Secondly, try and predict the movement of the aircraft relative to the centerline. If the horizontal indicator very slowly starts moving to the left for example, then its safe to say that it will go more and more to the left if your course is left unchanged. If it starts moving slowly, then make a tiny adjustment to center it again.

Thirdly, make sure you make small adjustments to control surfaces and wait a few seconds for the ending of the inertia of the aircraft and then make another movement if the first wasn't sufficient.

Fourthly, in a heavy aircraft, maintaining a certain speed on approach (especially if you are using autothrottle) then you should use pitch to try and maintain the glideslope.

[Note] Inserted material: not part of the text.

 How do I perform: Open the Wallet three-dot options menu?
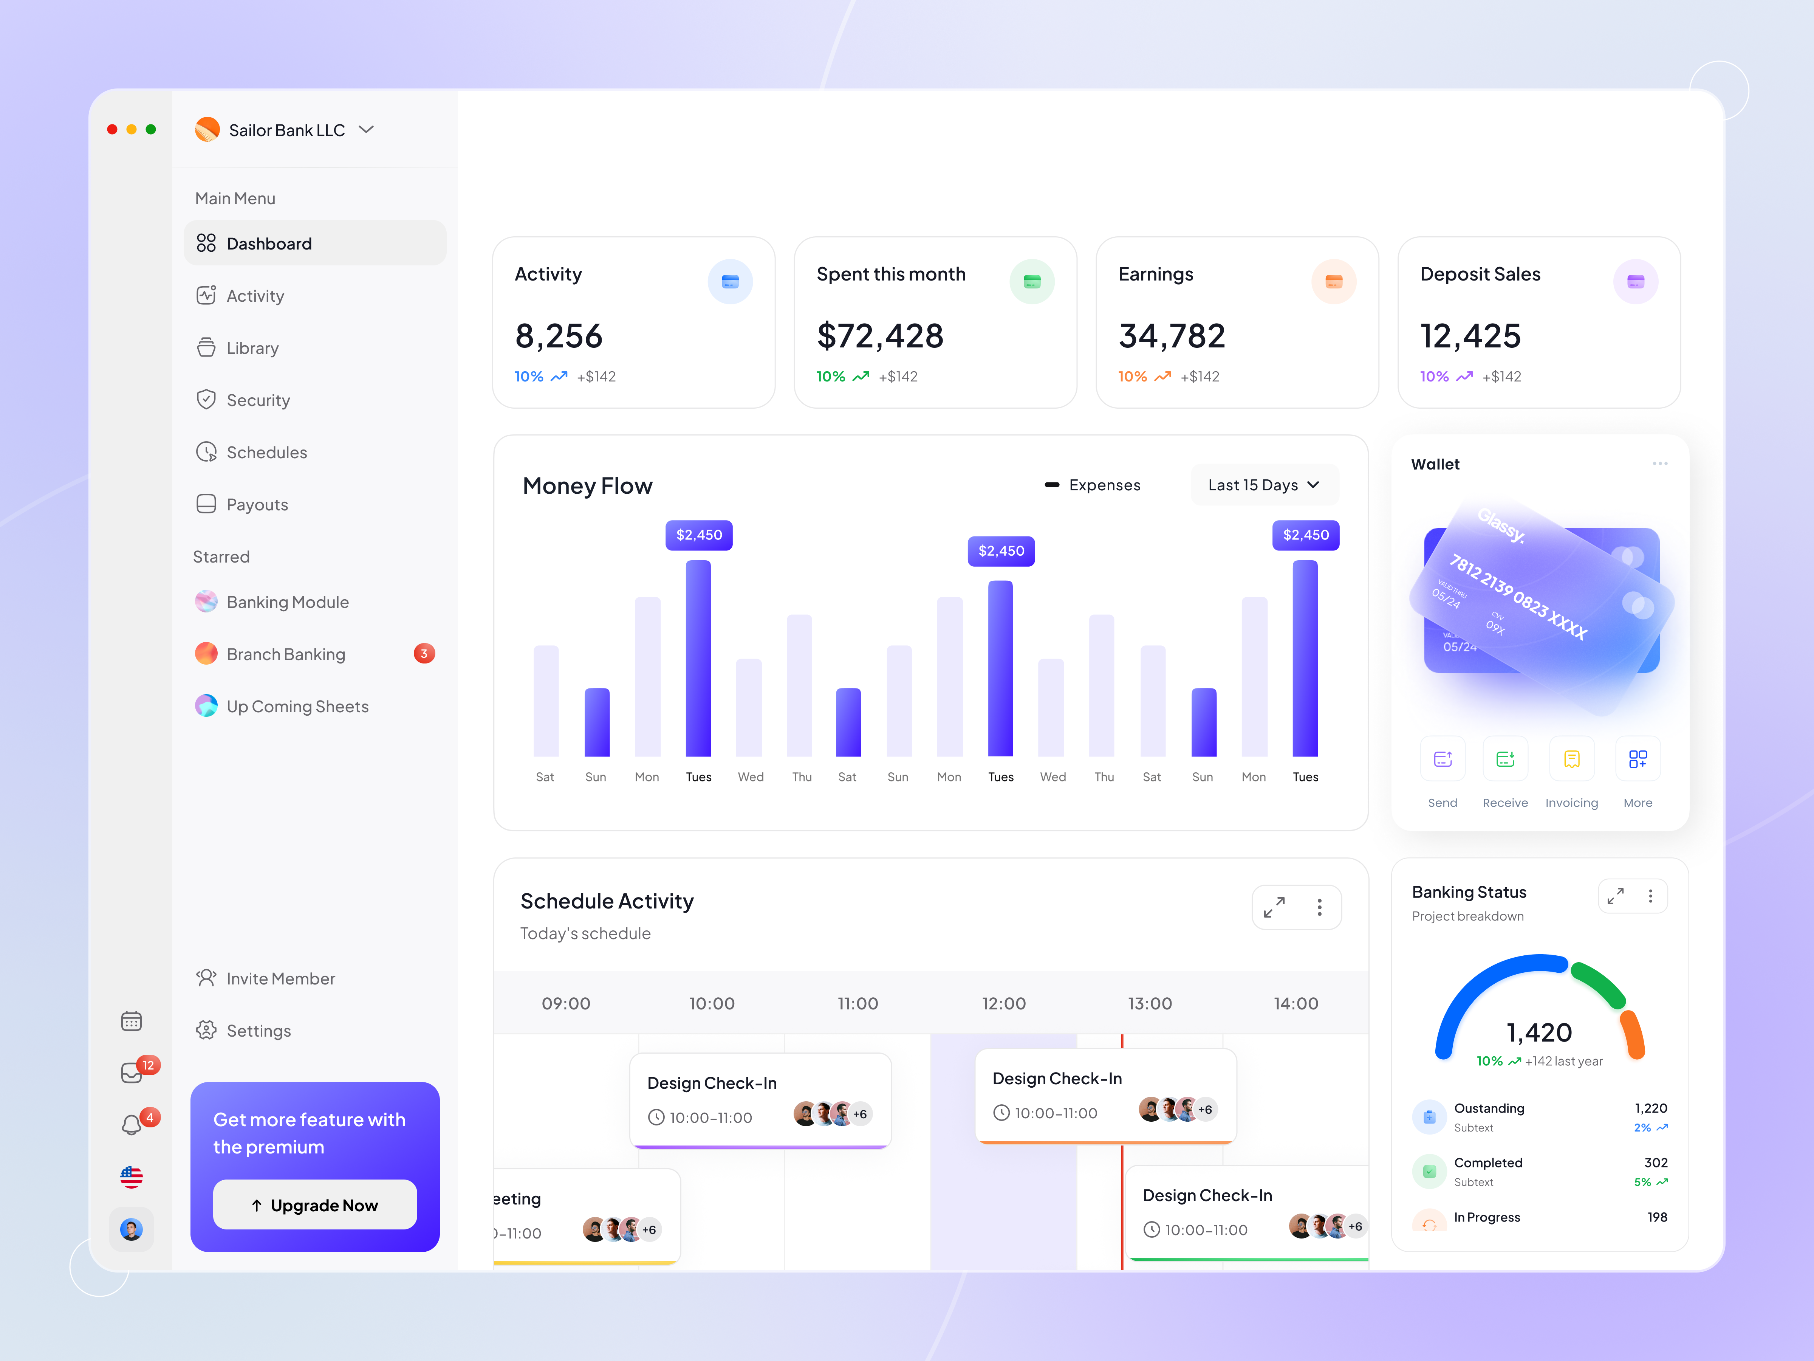click(1660, 464)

Fifthly, try using the Visual Glideslope Path. (Click ALT, go to Aircraft and find Visual Flight Path and enable it, ticking the boxes and making sure you have the ILS frequency tuned correctly, selecting the altitude in the box that corresponds with your current altitude on the glideslope. This will help you visualise the glideslope and will demonstrate to you that only small movements are needed to get you back to the flight path.

I hope that helps 😉

Pro Member Trainee
mcmxl Trainee

Do you have the flaps set to 25-30%? Are you keeping track of your trim? If you have every thing else good you should be able to stay relativly close to the glideslope by just putting the throttle up or down accordingly. Most of the time for me when I undershoot it is because my speed is to low.

Dave46 Guest

What is the trim actually used for? And how do you use it? I have this similar glideslope probelem.

Pro Member Chief Captain
Jonathan (99jolegg) Chief Captain

Dave46 wrote:

What is the trim actually used for? And how do you use it? I have this similar glideslope probelem.

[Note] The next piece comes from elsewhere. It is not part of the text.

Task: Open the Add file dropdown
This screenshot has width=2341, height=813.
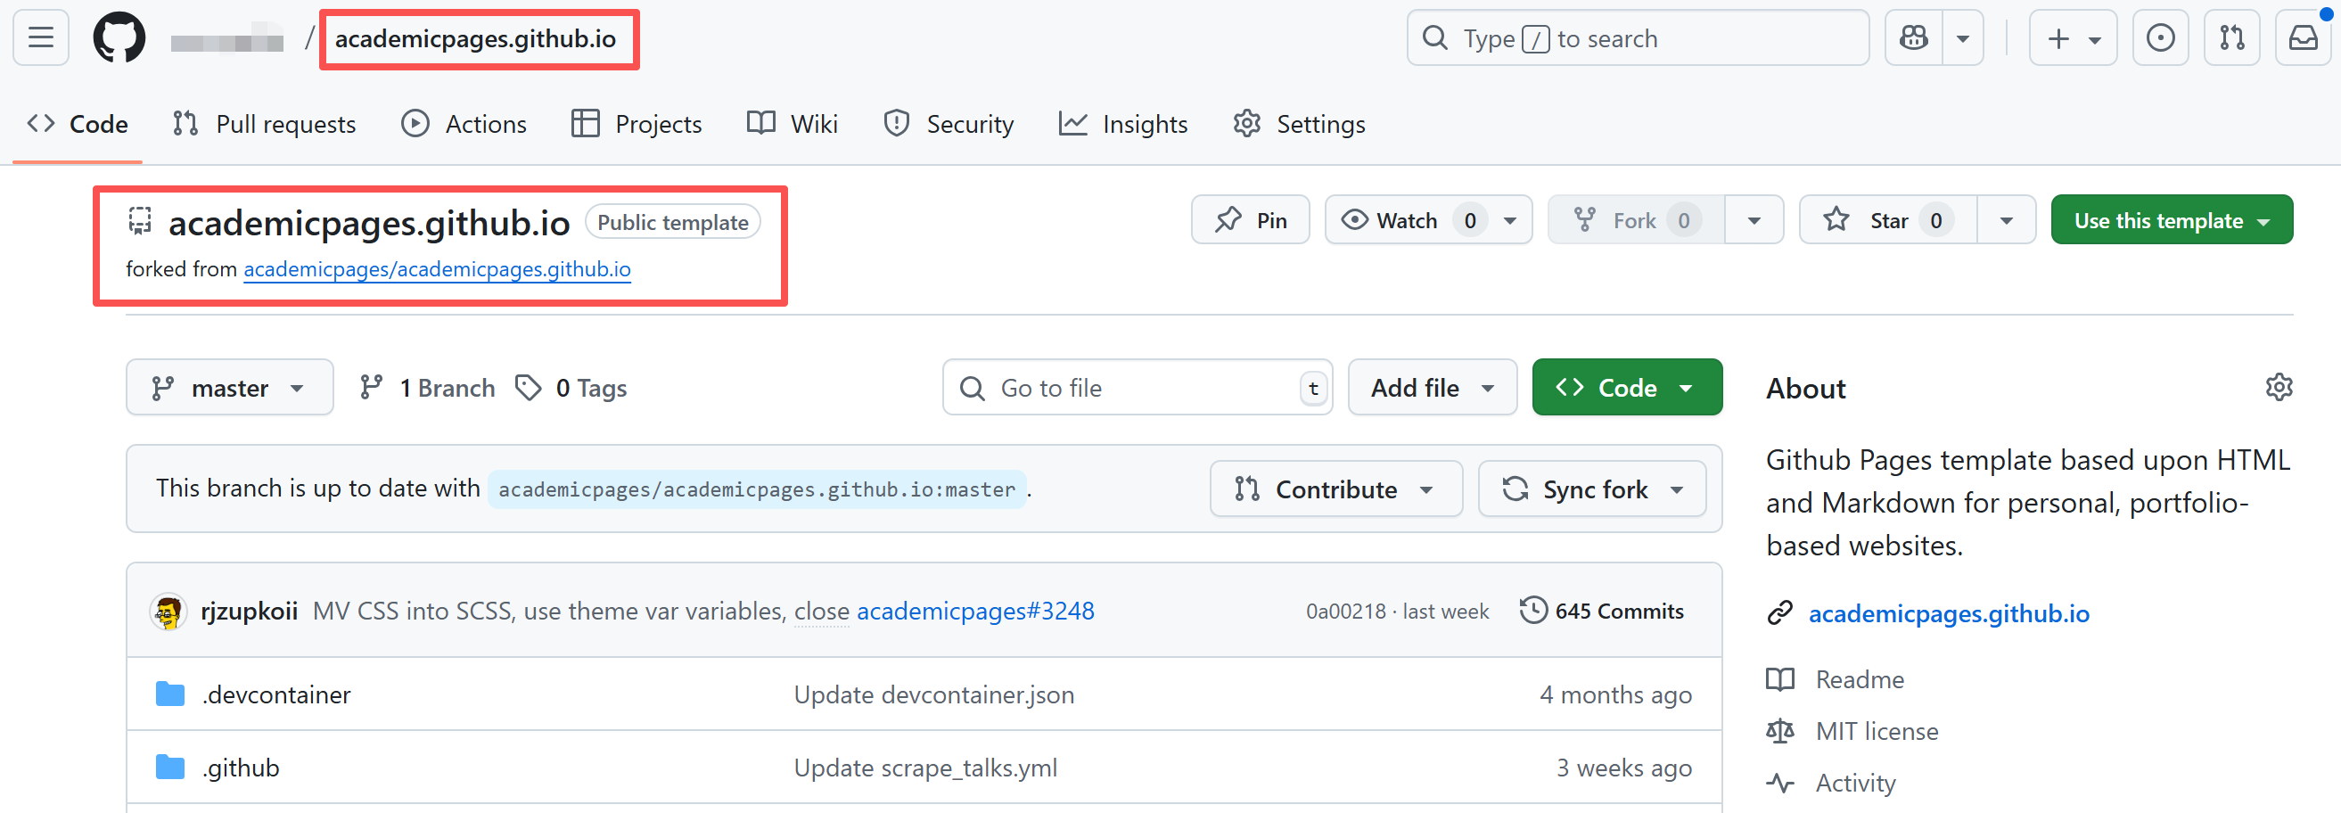Action: tap(1431, 387)

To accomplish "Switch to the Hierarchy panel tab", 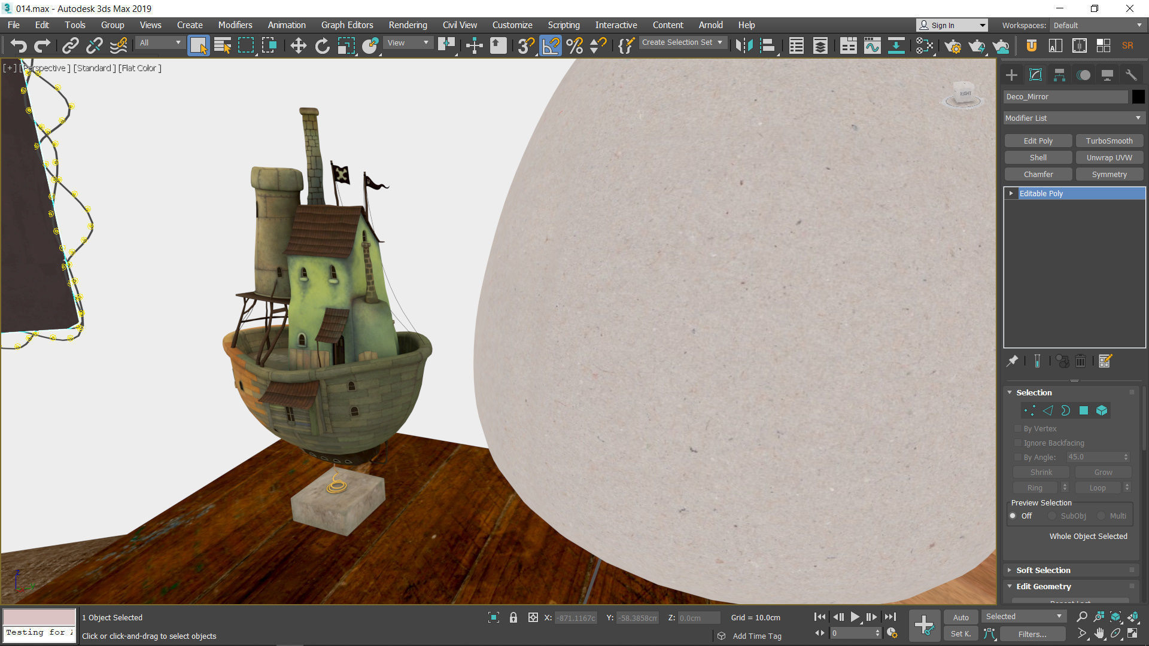I will click(x=1059, y=75).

A tim tab is a piece of the elevator (built into it) on the trailing edge, that acts as a sort of secondary elevator that relieves pressure on the yoke from the pilot. Its used so that pilot doesn't have to keep constant pressure on a control surface controller.

If you are on the glideslope, and you are finding you are having to keep pulling your joystick back because the nose drops, and you have a constant back force, then applying some backward trim would mean that you could almost let go of the yoke (joystick) and it would hold the position nicely. Trim won't be the cause of your problems, unless it exceeds usual minima for approach, but it can certainly help. The stab trim indicator can usually be found in the cockpit main screen.

Pro Member Chief Captain
Matthew Shope (mypilot) Chief Captain

You should start practicing ILS approaches in a smaller aircraft, if not a propellor aircraft.

That's the best advice. Practice in a Cessna 182. Maybe take a lesson through Rod Machado's instrument section.